From the line with "Where should I" to the line with "How do I perform: Select the", output every line below exactly, both ends included. Skip the pictures.

### PROVIDED RECORDS

*** Begin section ***

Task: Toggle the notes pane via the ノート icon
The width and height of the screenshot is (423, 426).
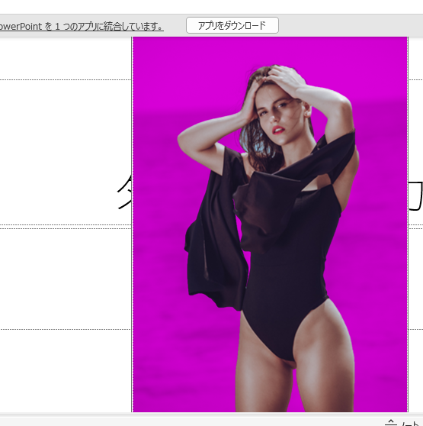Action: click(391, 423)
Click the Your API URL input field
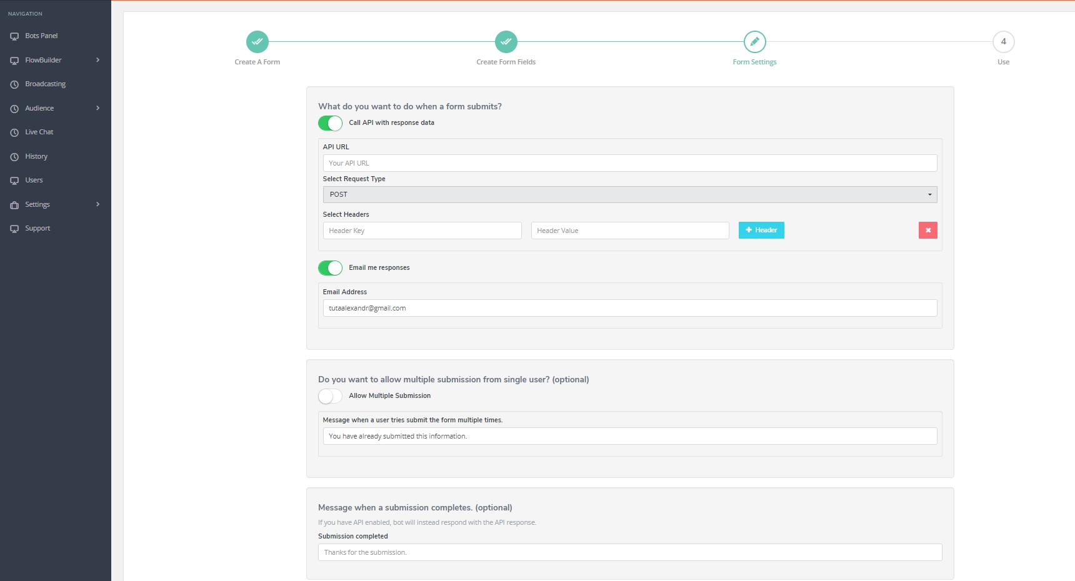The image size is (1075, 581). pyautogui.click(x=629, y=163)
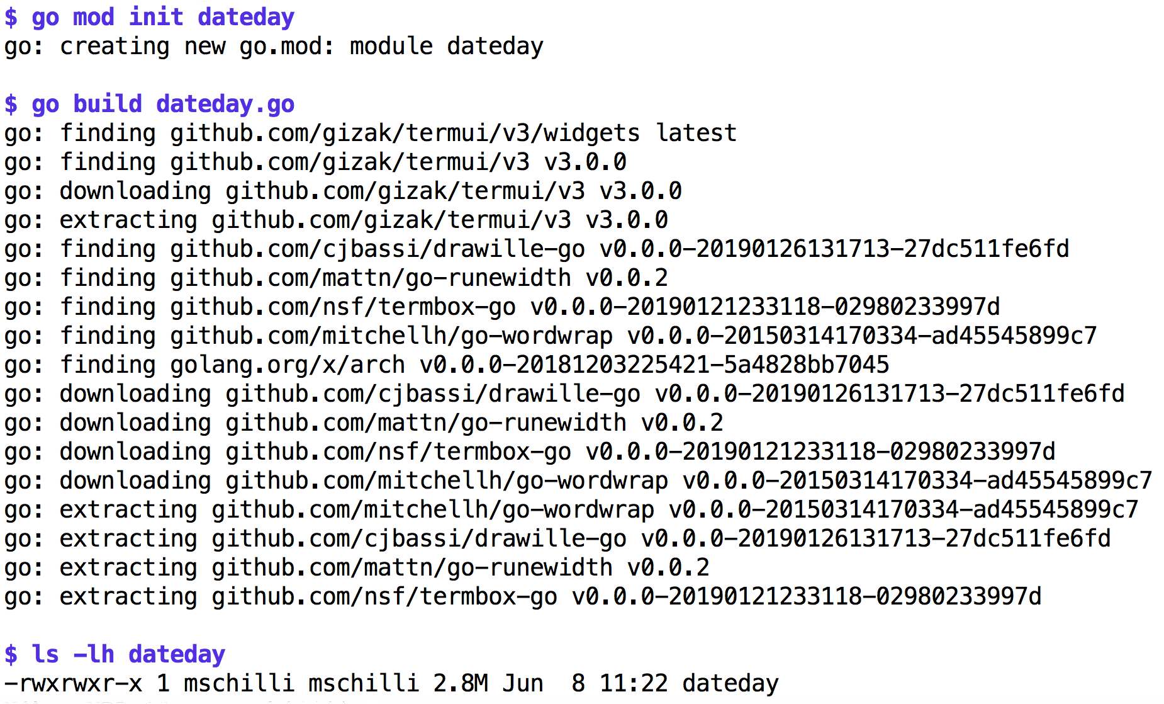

*** End section ***
*** Begin section ***

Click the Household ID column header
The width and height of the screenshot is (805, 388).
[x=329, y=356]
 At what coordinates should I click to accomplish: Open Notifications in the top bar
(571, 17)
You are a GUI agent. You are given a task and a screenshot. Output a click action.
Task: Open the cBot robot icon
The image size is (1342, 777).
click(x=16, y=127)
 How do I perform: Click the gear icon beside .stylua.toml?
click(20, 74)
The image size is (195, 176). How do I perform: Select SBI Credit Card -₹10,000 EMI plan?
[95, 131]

*** End section ***
*** Begin section ***

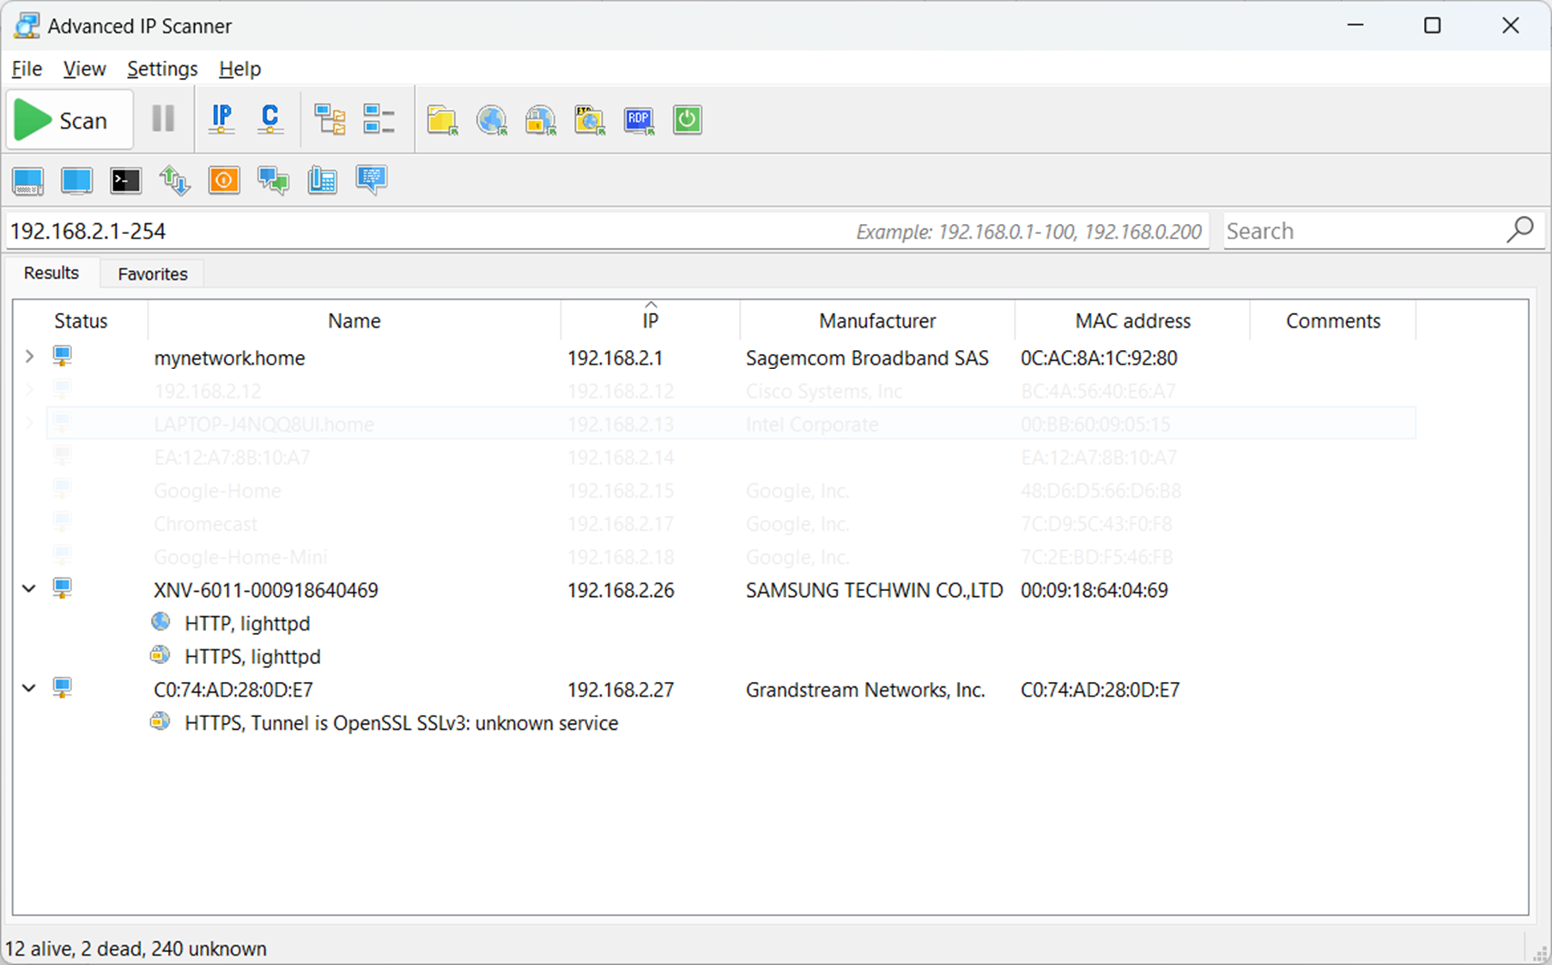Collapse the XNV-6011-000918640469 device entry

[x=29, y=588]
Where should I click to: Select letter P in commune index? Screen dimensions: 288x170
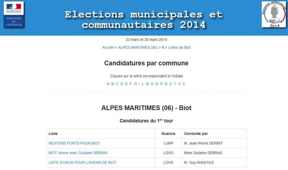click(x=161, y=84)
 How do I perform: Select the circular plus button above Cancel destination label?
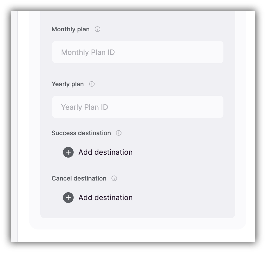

*** End section ***

### RESPONSE TO THE EXERCISE
Where should I click to: Select letter P in commune index? Screen dimensions: 288x170
click(x=161, y=84)
 How do I perform: Select the circular plus button above Cancel destination label?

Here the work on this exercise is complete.